8. Jesteśmy świadkami okropnego konfliktu między Rosją i Ukrainą. Wielu europejskich nacjonalistów popiera Novorosję w tym starciu. Jaki jest Wasz stosunek do tego co tam się dzieje?
Tak, jak powiedzieliśmy wcześniej, nigdy więcej bratobójczych wojen! Nie popieramy, żadnej ze stron, jesteśmy przeciw każdemu imperializmowi, niezależnie od charakteru i flagi. Popieramy wolną Europę, Europę Ludów, bez NATO i podobnych organizacji!
9. Ostatnie słowa należą do Was, co chcielibyście przekazać naszym Czytelnikom?
Powtarzając za Evolą „Bądź radykalny, miej zasady, bądź tym, kogo burżuazja nazywa ekstremistą; dawaj siebie bez liczenia lub kalkulacji, nie akceptuj tego, co oni nazywają „rzeczywistością życia” i działaj w taki sposób, że nie będziesz akceptowany przez ten rodzaj „życia”; nigdy nie porzucaj zasady walki” Niech walka trwa! Nigdy się nie podawajcie, zawsze przeciwko kapitalizmowi!
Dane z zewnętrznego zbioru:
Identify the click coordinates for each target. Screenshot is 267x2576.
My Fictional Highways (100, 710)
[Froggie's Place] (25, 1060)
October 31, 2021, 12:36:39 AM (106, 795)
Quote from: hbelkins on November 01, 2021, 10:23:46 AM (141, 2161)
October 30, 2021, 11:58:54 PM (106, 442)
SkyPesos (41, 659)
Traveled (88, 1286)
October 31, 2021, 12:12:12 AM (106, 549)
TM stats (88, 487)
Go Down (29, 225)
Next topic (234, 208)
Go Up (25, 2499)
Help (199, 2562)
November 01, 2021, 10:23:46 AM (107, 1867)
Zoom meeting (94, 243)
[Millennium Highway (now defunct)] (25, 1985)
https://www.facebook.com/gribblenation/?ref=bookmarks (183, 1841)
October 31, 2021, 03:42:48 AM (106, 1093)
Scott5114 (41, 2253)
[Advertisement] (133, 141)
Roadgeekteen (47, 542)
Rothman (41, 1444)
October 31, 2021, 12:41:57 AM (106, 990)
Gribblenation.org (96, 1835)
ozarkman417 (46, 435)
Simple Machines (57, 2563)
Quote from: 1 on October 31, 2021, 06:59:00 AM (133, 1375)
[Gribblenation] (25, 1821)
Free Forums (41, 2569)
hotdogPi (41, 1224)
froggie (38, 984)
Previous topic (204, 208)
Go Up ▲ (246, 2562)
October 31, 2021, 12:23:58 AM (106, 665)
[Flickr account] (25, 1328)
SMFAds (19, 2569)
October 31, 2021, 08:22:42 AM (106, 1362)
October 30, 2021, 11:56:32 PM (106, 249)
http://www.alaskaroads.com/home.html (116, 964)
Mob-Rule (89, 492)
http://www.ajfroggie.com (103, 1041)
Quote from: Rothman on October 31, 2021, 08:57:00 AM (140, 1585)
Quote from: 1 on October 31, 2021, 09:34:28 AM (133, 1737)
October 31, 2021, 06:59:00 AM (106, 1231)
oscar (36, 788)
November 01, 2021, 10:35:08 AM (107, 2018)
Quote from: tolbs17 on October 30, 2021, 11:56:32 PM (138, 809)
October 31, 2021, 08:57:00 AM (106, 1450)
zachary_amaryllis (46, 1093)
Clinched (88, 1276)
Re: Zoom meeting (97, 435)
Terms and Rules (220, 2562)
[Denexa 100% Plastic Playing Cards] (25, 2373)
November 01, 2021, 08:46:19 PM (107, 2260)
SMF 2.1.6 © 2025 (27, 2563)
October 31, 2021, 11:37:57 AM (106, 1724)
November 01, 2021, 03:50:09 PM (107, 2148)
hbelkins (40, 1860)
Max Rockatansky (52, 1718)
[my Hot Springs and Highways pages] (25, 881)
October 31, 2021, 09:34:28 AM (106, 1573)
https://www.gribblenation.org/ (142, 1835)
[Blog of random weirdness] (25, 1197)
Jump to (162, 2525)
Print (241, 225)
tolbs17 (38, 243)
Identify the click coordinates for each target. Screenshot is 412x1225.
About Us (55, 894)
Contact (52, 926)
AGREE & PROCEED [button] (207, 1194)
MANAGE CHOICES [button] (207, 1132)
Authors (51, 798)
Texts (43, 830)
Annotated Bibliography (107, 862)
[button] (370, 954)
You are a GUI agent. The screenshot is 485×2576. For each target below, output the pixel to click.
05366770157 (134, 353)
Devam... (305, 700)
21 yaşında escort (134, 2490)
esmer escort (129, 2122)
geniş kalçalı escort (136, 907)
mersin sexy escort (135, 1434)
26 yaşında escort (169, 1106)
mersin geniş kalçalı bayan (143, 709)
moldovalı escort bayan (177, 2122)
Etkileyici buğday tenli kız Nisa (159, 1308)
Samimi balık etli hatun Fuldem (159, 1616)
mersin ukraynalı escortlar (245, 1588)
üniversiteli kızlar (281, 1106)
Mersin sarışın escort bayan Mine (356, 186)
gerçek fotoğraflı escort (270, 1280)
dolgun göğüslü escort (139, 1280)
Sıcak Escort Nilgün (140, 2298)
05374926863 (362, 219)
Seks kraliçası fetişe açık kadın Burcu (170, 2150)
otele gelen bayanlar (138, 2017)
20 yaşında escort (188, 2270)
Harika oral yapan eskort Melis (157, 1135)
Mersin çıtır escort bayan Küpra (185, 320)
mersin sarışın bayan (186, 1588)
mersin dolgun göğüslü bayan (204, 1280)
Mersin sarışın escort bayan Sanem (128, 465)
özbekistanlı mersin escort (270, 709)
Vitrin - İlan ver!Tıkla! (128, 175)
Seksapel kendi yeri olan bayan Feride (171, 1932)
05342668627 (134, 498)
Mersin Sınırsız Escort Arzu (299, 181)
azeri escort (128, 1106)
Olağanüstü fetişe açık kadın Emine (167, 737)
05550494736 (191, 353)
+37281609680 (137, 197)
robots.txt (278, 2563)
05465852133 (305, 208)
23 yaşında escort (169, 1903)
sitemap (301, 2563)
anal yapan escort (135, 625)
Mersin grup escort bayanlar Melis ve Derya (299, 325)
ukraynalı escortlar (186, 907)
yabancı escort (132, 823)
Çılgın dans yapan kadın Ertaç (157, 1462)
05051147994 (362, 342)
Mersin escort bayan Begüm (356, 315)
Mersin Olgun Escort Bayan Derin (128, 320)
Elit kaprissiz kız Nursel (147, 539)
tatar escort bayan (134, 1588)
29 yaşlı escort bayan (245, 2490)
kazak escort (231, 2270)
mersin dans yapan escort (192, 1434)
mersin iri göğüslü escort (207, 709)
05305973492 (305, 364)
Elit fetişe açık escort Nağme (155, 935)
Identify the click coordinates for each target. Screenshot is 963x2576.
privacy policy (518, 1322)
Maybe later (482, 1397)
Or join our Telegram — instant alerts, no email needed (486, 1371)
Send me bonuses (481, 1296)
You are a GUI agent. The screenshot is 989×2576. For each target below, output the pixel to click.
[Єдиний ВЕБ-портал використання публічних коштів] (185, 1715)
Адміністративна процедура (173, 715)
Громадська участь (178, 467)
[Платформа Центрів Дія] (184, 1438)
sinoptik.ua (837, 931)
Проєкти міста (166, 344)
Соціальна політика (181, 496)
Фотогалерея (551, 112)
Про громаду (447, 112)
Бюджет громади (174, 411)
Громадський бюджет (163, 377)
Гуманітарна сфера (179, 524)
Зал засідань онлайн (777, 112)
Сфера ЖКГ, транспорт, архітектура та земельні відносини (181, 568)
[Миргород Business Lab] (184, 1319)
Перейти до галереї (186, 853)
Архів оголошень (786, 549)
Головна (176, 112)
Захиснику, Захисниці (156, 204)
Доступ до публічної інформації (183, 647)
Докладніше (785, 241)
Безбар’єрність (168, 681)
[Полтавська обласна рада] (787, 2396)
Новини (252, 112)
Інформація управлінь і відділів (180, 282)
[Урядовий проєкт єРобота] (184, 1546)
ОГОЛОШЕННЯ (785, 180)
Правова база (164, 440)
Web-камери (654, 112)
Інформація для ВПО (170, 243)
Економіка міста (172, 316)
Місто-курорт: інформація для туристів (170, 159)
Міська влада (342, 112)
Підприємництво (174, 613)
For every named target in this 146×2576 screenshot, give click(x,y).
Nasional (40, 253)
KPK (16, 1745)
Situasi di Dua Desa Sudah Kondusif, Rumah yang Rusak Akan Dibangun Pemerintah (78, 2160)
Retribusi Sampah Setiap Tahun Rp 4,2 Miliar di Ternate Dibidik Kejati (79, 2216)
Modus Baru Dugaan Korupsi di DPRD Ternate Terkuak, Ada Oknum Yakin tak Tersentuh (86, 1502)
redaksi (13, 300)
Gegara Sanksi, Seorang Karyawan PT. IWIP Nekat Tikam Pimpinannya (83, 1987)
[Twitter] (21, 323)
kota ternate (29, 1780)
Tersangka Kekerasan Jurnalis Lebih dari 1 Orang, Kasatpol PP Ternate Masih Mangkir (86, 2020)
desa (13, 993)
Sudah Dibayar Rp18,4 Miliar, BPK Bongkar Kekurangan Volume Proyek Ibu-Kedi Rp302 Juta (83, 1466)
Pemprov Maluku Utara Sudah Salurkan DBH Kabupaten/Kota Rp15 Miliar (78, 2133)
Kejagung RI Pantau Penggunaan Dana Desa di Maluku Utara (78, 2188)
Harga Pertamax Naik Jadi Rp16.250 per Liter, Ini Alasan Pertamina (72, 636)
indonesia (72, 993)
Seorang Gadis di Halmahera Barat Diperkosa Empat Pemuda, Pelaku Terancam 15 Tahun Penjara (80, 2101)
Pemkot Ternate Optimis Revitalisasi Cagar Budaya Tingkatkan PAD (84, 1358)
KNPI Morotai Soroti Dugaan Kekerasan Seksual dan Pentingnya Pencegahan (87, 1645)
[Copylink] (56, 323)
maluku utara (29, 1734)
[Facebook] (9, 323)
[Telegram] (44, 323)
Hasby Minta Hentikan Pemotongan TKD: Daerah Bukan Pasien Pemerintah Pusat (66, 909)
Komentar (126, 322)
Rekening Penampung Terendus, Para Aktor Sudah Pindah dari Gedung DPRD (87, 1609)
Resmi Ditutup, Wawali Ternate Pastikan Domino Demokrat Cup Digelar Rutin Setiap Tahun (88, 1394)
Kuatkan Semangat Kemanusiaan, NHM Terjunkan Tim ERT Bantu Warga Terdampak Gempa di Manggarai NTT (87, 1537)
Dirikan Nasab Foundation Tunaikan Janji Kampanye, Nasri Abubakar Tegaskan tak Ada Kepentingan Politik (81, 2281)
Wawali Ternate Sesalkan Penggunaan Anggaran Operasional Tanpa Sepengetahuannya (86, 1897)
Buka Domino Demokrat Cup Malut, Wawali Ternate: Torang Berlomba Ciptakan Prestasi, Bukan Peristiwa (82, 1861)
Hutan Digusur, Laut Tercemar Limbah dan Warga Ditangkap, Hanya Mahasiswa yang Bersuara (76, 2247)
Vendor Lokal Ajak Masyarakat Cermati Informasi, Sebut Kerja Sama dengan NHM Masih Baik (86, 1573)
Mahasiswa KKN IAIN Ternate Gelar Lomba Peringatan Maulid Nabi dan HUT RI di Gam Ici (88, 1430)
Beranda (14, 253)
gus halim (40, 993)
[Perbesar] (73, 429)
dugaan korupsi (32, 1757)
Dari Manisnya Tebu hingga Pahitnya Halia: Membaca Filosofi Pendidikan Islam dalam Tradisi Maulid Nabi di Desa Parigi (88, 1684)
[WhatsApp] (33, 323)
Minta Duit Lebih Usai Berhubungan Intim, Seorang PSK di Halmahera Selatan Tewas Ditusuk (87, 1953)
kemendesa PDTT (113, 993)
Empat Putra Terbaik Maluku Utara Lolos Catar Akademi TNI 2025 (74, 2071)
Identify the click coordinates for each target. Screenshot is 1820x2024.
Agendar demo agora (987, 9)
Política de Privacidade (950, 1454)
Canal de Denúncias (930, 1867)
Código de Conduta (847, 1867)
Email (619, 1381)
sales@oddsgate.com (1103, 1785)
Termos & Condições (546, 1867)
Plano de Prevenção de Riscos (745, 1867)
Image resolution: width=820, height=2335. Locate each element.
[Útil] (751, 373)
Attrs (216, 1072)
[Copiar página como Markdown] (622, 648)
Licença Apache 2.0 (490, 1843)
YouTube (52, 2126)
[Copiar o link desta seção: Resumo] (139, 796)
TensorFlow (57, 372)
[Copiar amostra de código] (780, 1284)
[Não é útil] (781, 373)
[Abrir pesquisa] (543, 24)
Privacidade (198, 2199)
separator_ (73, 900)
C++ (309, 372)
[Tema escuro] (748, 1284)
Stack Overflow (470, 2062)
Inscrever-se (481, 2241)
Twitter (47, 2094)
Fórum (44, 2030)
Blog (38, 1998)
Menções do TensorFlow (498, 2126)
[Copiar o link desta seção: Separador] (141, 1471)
[1] Forma działalności politycznej dopuszczająca zarówno działalność opartą na przemocy, jak i pokojowym rozwiązywaniu sporów. Celem jest osiągniecie maksymalnych korzyści politycznych przy użyciu różnych środków. Przykładem tej formy uprawiania polityki jest działalność Zapatystowskiej Armii Wyzwolenia Narodowego.